And it's not just our circle. This is so prevalent now that even the famous and well-known are making headlines in terrible ways:

All of these incidents happened to people who were riding bikes. They were struck by distracted drivers. Not by bad people, just by people who texted at the wrong time and veered off course by some tiny fraction of a degree.
What if computer vision could see this happening in advance, and do something about it? Even a small swerve could have prevented these accidents. In the fatal case here in Colorado, the person was killed by three inches of a mirror. Less than a hand’s width of a swerve could have saved a life.
There are two parts to a potential solution to this problem: the computer vision/AI/depth sensing necessary to know when a car is about to hit you, and some sort of mechanism to get the distracted driver to swerve/brake away from you.
It may sound odd - given that our focus is a computer vision device - but if there's no way to get the distracted driver's attention, all the CV/AI/etc. in the world doesn't matter, so the first thing we set out to solve was getting the driver's attention.
Speak Like A Car
Jonathan Lansey had nearly the exact same experience as us - back in 2015 - way before it was possible to have this sort of computer vision power even on a mainframe, let alone on a bike.
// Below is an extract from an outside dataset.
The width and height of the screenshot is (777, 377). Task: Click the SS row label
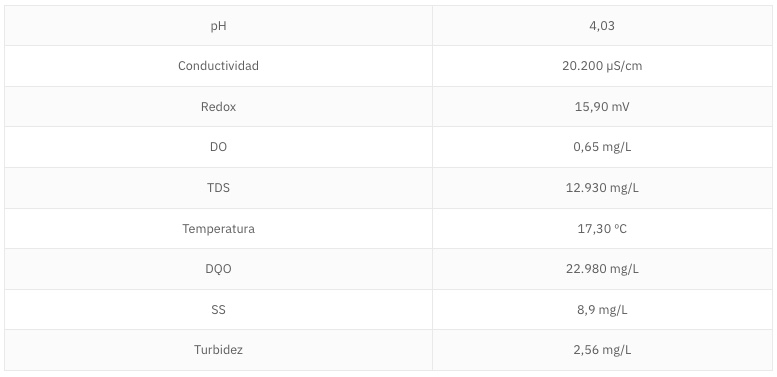pyautogui.click(x=219, y=310)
So he set out to see if the second part of the solution - getting the driver's attention and eliciting a swerve/brake - was feasible. His team proved it was possible, and launched a product that did just that - Loud Bicycle. With Loud Bicycle you now have the means to elicit the brake and/or swerve necessary to very often stop the accident as it's happening.
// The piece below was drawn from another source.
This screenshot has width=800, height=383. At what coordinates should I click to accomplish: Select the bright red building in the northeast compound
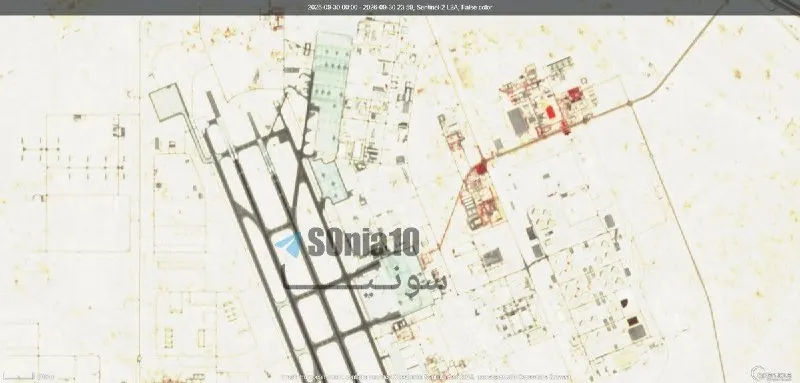point(550,111)
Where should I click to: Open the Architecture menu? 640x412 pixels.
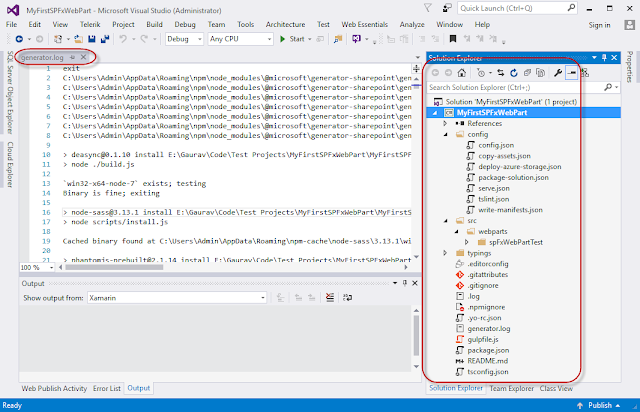pyautogui.click(x=285, y=24)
But you still have to know when a car is going to hit you. In Jonathan’s examples, those who were hit by distracted drivers saw it coming but just couldn't get the driver's attention. He and his team at Loud Bicycle solved that extremely important part.
However, it turns out that in almost 90% of the accidents, the person riding the bike didn't see the car that was going to hit them. They only knew they were going to be hit after they were in the air. After talking with Jonathan very early-on (right after the accidents in our circle) we learned two very important things:
- It is possible to get a distracted driver to swerve/brake away from you.
- It's extremely effective because it's a “highly sensory-compatible input for the condition of driving” as behavioral scientists may say.
Knowing When You're Going to be Hit - Before You Are
Imagine you had someone riding backwards on your bike, looking out for danger and if danger was present, they would notify you in a progressively more aggressive way as the danger increased. Haptics (what fighter-pilots are alerted with when missiles are fired at them) would provide you risk level, while progressively-brighter LEDs try to get the driver's attention. If those didn’t work, and the system sensed an accident was imminent, a car horn honk (just like Loud Bicycle) would sound to get the driver’s attention and to elicit the swerve/brake.
As a bonus, it could send a real-time rear-view mirror to the smart-phone mounted on your handle bars - all while recording the incident. See what such a system might look like here:

Our North Star
The entire OAK ecosystem - with OAK-D-Lite being the original most important piece - is guided by the North Star of making this life-saving "Commute Guardian.” We even rendered it very early on thanks to some donated time by our friends at Hatch Duo:


As it turns out, solving this problem is one of the more complex things you can do with OAK. It literally requires every function running in parallel, at low latency, with extreme reliability. Good thing we can do it all:
- Platform motion estimation/trajectory estimation. This leverages many onboard computer vision features such as object tracking, disparity depth, and warp/dewarp (to remove the back/forth pedaling motion, while producing an accurate trajectory of the bike).
- Real-time AI fused with depth. Both object detection (the approaching car/truck) and semantic segmentation (to pick out the position of the side mirror).
- 4k Video Encoding. So you can have video evidence of what happened.
- High-resolution/framerate. Both of which are critical to quick process execution, and to automatically OCR the plate and/or other salient details.
- Embedded. Small footprint, low power draw, and fast boot to make all this feasible on a bike.
We’re proud of how far we’ve come.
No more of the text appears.